-------- Material shown

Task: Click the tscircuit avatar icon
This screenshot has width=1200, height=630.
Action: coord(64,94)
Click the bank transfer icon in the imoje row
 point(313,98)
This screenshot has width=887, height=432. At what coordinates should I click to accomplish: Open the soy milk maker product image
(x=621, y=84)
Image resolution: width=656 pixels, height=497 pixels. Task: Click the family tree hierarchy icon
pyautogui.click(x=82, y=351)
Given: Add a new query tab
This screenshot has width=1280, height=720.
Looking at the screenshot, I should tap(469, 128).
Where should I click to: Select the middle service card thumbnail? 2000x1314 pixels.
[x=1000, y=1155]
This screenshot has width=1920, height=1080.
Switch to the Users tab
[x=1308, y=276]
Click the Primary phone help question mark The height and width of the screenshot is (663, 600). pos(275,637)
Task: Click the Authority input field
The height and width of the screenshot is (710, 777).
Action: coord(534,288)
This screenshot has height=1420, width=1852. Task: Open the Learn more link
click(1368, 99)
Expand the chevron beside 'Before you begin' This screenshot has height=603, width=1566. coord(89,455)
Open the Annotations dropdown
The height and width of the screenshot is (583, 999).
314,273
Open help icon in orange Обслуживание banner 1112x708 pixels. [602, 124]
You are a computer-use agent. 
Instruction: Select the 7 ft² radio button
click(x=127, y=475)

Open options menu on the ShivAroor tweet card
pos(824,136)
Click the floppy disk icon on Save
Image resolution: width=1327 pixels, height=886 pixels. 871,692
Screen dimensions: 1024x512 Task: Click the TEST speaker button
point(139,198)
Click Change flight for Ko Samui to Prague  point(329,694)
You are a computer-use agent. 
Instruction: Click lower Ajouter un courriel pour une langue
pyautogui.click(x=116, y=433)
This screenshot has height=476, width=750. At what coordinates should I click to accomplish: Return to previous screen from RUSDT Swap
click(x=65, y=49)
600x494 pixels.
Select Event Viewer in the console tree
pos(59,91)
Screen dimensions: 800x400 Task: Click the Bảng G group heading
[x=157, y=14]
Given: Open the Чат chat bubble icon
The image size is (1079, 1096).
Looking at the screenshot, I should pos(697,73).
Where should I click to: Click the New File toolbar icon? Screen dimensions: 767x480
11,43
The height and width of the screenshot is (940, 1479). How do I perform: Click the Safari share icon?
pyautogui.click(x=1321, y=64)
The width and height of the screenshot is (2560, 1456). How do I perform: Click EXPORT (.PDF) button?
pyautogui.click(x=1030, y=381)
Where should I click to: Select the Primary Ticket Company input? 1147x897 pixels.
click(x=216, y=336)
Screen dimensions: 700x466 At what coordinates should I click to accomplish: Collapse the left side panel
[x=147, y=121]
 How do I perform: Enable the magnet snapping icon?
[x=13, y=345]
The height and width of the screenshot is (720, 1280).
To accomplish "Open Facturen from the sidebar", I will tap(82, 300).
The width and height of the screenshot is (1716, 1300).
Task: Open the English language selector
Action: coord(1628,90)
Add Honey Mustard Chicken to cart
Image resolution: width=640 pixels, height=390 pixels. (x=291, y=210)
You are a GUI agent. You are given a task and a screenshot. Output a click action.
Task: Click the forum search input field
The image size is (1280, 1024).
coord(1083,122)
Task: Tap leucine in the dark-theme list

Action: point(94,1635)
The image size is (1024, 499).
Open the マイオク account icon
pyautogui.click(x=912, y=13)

----------------

— Exercise brief —
Each entry above needs to be retyped exactly as it appears.

— Answer space —
Task: Click the tscircuit avatar icon
This screenshot has width=1200, height=630.
Action: coord(64,94)
Click the bank transfer icon in the imoje row
 point(313,98)
This screenshot has width=887, height=432. At what coordinates should I click to accomplish: Open the soy milk maker product image
(x=621, y=84)
Image resolution: width=656 pixels, height=497 pixels. Task: Click the family tree hierarchy icon
pyautogui.click(x=82, y=351)
Given: Add a new query tab
This screenshot has width=1280, height=720.
Looking at the screenshot, I should tap(469, 128).
Where should I click to: Select the middle service card thumbnail? 2000x1314 pixels.
[x=1000, y=1155]
This screenshot has width=1920, height=1080.
Switch to the Users tab
[x=1308, y=276]
Click the Primary phone help question mark The height and width of the screenshot is (663, 600). pos(275,637)
Task: Click the Authority input field
The height and width of the screenshot is (710, 777).
Action: coord(534,288)
This screenshot has height=1420, width=1852. Task: Open the Learn more link
click(1368, 99)
Expand the chevron beside 'Before you begin' This screenshot has height=603, width=1566. coord(89,455)
Open the Annotations dropdown
The height and width of the screenshot is (583, 999).
314,273
Open help icon in orange Обслуживание banner 1112x708 pixels. [602, 124]
You are a computer-use agent. 
Instruction: Select the 7 ft² radio button
click(x=127, y=475)

Open options menu on the ShivAroor tweet card
pos(824,136)
Click the floppy disk icon on Save
Image resolution: width=1327 pixels, height=886 pixels. 871,692
Screen dimensions: 1024x512 Task: Click the TEST speaker button
point(139,198)
Click Change flight for Ko Samui to Prague  point(329,694)
You are a computer-use agent. 
Instruction: Click lower Ajouter un courriel pour une langue
pyautogui.click(x=116, y=433)
This screenshot has height=476, width=750. At what coordinates should I click to accomplish: Return to previous screen from RUSDT Swap
click(x=65, y=49)
600x494 pixels.
Select Event Viewer in the console tree
pos(59,91)
Screen dimensions: 800x400 Task: Click the Bảng G group heading
[x=157, y=14]
Given: Open the Чат chat bubble icon
The image size is (1079, 1096).
Looking at the screenshot, I should pos(697,73).
Where should I click to: Click the New File toolbar icon? Screen dimensions: 767x480
11,43
The height and width of the screenshot is (940, 1479). How do I perform: Click the Safari share icon?
pyautogui.click(x=1321, y=64)
The width and height of the screenshot is (2560, 1456). How do I perform: Click EXPORT (.PDF) button?
pyautogui.click(x=1030, y=381)
Where should I click to: Select the Primary Ticket Company input? 1147x897 pixels.
click(x=216, y=336)
Screen dimensions: 700x466 At what coordinates should I click to accomplish: Collapse the left side panel
[x=147, y=121]
 How do I perform: Enable the magnet snapping icon?
[x=13, y=345]
The height and width of the screenshot is (720, 1280).
To accomplish "Open Facturen from the sidebar", I will tap(82, 300).
The width and height of the screenshot is (1716, 1300).
Task: Open the English language selector
Action: coord(1628,90)
Add Honey Mustard Chicken to cart
Image resolution: width=640 pixels, height=390 pixels. (x=291, y=210)
You are a GUI agent. You are given a task and a screenshot. Output a click action.
Task: Click the forum search input field
The image size is (1280, 1024).
coord(1083,122)
Task: Tap leucine in the dark-theme list

Action: point(94,1635)
The image size is (1024, 499).
Open the マイオク account icon
pyautogui.click(x=912, y=13)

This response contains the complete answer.